* **About this exercise**: Your answer must hold only the lines below from the line containing "You are a GUI" through the line containing "Screen dimensions: 640x360", each reproduced exactly.

* **Records provided**:
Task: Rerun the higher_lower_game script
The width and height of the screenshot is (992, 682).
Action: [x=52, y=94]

---

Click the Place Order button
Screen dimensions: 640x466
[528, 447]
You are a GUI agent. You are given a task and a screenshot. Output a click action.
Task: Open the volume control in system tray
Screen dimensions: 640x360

* **Result below**:
You are a GUI agent. You are given a task and a screenshot. Output a click action.
Task: Open the volume control in system tray
Screen dimensions: 640x360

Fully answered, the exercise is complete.